Revise the records below so that every "computer-use agent" becomes "screen-control agent", leaving all other text unchanged.

**Data records**
★ ★ ★ ★ ★ ★ ★

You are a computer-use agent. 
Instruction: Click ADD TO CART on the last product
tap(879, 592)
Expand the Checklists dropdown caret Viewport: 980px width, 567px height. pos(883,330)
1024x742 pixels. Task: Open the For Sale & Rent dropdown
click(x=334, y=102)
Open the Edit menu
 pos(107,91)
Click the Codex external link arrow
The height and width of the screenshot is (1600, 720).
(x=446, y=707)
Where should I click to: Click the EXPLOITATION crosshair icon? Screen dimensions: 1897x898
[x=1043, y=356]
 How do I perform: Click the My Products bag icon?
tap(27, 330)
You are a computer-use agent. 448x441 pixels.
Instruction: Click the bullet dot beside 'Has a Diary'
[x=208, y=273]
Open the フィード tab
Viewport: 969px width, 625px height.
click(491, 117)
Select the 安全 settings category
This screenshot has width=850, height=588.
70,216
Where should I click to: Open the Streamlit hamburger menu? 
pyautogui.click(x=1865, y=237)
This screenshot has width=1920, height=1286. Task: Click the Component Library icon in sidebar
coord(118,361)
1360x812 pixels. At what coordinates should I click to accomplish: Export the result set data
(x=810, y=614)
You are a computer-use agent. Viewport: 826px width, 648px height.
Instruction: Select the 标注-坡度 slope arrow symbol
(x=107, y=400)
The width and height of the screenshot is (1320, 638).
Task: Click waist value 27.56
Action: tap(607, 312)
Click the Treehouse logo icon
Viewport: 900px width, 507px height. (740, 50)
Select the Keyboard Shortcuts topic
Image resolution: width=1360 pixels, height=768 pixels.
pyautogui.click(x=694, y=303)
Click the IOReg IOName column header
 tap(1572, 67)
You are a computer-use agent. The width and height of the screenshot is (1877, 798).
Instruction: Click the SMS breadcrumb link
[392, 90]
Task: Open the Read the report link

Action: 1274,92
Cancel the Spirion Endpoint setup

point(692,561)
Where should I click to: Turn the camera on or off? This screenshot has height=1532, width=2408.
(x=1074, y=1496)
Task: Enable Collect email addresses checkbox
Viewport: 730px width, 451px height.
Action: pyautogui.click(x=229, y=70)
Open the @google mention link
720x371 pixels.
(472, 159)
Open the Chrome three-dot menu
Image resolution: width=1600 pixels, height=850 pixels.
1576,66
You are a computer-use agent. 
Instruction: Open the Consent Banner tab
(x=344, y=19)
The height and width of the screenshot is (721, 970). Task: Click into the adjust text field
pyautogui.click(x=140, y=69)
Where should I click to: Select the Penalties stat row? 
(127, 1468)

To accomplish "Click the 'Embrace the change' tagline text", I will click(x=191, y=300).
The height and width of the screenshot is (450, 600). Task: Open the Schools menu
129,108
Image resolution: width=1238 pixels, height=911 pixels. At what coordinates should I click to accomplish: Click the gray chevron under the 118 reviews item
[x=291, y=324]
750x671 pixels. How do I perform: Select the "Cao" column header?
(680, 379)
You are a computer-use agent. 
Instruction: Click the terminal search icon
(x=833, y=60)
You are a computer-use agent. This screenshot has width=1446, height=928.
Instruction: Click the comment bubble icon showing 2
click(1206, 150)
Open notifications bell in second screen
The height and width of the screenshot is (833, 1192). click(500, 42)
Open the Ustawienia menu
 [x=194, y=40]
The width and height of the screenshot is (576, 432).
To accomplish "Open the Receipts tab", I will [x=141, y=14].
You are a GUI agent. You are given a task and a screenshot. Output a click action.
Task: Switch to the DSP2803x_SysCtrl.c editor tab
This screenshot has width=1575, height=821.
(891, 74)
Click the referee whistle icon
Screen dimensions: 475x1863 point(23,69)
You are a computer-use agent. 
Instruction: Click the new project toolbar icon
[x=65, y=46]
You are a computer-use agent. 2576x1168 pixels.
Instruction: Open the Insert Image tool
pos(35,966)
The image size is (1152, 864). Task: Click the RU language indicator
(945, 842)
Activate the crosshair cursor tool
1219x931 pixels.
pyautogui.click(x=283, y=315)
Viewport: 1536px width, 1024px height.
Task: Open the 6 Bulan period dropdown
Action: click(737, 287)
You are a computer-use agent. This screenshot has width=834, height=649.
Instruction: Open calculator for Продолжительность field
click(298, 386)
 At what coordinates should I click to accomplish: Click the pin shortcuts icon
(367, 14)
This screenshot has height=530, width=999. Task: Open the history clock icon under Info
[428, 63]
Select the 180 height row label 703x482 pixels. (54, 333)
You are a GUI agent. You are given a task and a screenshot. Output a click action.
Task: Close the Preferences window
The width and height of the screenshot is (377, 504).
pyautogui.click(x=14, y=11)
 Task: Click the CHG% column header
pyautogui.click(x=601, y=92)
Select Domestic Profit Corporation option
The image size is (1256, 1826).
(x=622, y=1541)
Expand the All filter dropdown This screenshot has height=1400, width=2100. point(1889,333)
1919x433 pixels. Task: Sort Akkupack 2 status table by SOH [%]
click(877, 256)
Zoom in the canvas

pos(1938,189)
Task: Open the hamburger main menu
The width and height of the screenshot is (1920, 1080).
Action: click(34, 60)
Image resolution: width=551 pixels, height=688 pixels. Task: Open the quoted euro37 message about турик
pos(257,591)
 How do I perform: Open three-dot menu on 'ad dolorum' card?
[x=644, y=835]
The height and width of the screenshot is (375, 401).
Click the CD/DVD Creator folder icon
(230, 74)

★ ★ ★ ★ ★ ★ ★

**Written reply**
You are a screen-control agent. 
Instruction: Click ADD TO CART on the last product
tap(879, 592)
Expand the Checklists dropdown caret Viewport: 980px width, 567px height. pos(883,330)
1024x742 pixels. Task: Open the For Sale & Rent dropdown
click(x=334, y=102)
Open the Edit menu
 pos(107,91)
Click the Codex external link arrow
The height and width of the screenshot is (1600, 720).
(x=446, y=707)
Where should I click to: Click the EXPLOITATION crosshair icon? Screen dimensions: 1897x898
[x=1043, y=356]
 How do I perform: Click the My Products bag icon?
tap(27, 330)
You are a screen-control agent. 448x441 pixels.
Instruction: Click the bullet dot beside 'Has a Diary'
[x=208, y=273]
Open the フィード tab
Viewport: 969px width, 625px height.
click(491, 117)
Select the 安全 settings category
This screenshot has width=850, height=588.
70,216
Where should I click to: Open the Streamlit hamburger menu? 
pyautogui.click(x=1865, y=237)
This screenshot has width=1920, height=1286. Task: Click the Component Library icon in sidebar
coord(118,361)
1360x812 pixels. At what coordinates should I click to accomplish: Export the result set data
(x=810, y=614)
You are a screen-control agent. Viewport: 826px width, 648px height.
Instruction: Select the 标注-坡度 slope arrow symbol
(x=107, y=400)
The width and height of the screenshot is (1320, 638).
Task: Click waist value 27.56
Action: tap(607, 312)
Click the Treehouse logo icon
Viewport: 900px width, 507px height. (740, 50)
Select the Keyboard Shortcuts topic
Image resolution: width=1360 pixels, height=768 pixels.
pyautogui.click(x=694, y=303)
Click the IOReg IOName column header
 tap(1572, 67)
You are a screen-control agent. The width and height of the screenshot is (1877, 798).
Instruction: Click the SMS breadcrumb link
[392, 90]
Task: Open the Read the report link

Action: 1274,92
Cancel the Spirion Endpoint setup

point(692,561)
Where should I click to: Turn the camera on or off? This screenshot has height=1532, width=2408.
(x=1074, y=1496)
Task: Enable Collect email addresses checkbox
Viewport: 730px width, 451px height.
Action: pyautogui.click(x=229, y=70)
Open the @google mention link
720x371 pixels.
(472, 159)
Open the Chrome three-dot menu
Image resolution: width=1600 pixels, height=850 pixels.
1576,66
You are a screen-control agent. 
Instruction: Open the Consent Banner tab
(x=344, y=19)
The height and width of the screenshot is (721, 970). Task: Click into the adjust text field
pyautogui.click(x=140, y=69)
Where should I click to: Select the Penalties stat row? 
(127, 1468)

To accomplish "Click the 'Embrace the change' tagline text", I will click(x=191, y=300).
The height and width of the screenshot is (450, 600). Task: Open the Schools menu
129,108
Image resolution: width=1238 pixels, height=911 pixels. At what coordinates should I click to accomplish: Click the gray chevron under the 118 reviews item
[x=291, y=324]
750x671 pixels. How do I perform: Select the "Cao" column header?
(680, 379)
You are a screen-control agent. 
Instruction: Click the terminal search icon
(x=833, y=60)
You are a screen-control agent. This screenshot has width=1446, height=928.
Instruction: Click the comment bubble icon showing 2
click(1206, 150)
Open notifications bell in second screen
The height and width of the screenshot is (833, 1192). click(500, 42)
Open the Ustawienia menu
 [x=194, y=40]
The width and height of the screenshot is (576, 432).
To accomplish "Open the Receipts tab", I will [x=141, y=14].
You are a GUI agent. You are given a task and a screenshot. Output a click action.
Task: Switch to the DSP2803x_SysCtrl.c editor tab
This screenshot has width=1575, height=821.
(891, 74)
Click the referee whistle icon
Screen dimensions: 475x1863 point(23,69)
You are a screen-control agent. 
Instruction: Click the new project toolbar icon
[x=65, y=46]
You are a screen-control agent. 2576x1168 pixels.
Instruction: Open the Insert Image tool
pos(35,966)
The image size is (1152, 864). Task: Click the RU language indicator
(945, 842)
Activate the crosshair cursor tool
1219x931 pixels.
pyautogui.click(x=283, y=315)
Viewport: 1536px width, 1024px height.
Task: Open the 6 Bulan period dropdown
Action: click(737, 287)
You are a screen-control agent. This screenshot has width=834, height=649.
Instruction: Open calculator for Продолжительность field
click(298, 386)
 At what coordinates should I click to accomplish: Click the pin shortcuts icon
(367, 14)
This screenshot has height=530, width=999. Task: Open the history clock icon under Info
[428, 63]
Select the 180 height row label 703x482 pixels. (54, 333)
You are a GUI agent. You are given a task and a screenshot. Output a click action.
Task: Close the Preferences window
The width and height of the screenshot is (377, 504).
pyautogui.click(x=14, y=11)
 Task: Click the CHG% column header
pyautogui.click(x=601, y=92)
Select Domestic Profit Corporation option
The image size is (1256, 1826).
(x=622, y=1541)
Expand the All filter dropdown This screenshot has height=1400, width=2100. point(1889,333)
1919x433 pixels. Task: Sort Akkupack 2 status table by SOH [%]
click(877, 256)
Zoom in the canvas

pos(1938,189)
Task: Open the hamburger main menu
The width and height of the screenshot is (1920, 1080).
Action: click(34, 60)
Image resolution: width=551 pixels, height=688 pixels. Task: Open the quoted euro37 message about турик
pos(257,591)
 How do I perform: Open three-dot menu on 'ad dolorum' card?
[x=644, y=835]
The height and width of the screenshot is (375, 401).
Click the CD/DVD Creator folder icon
(230, 74)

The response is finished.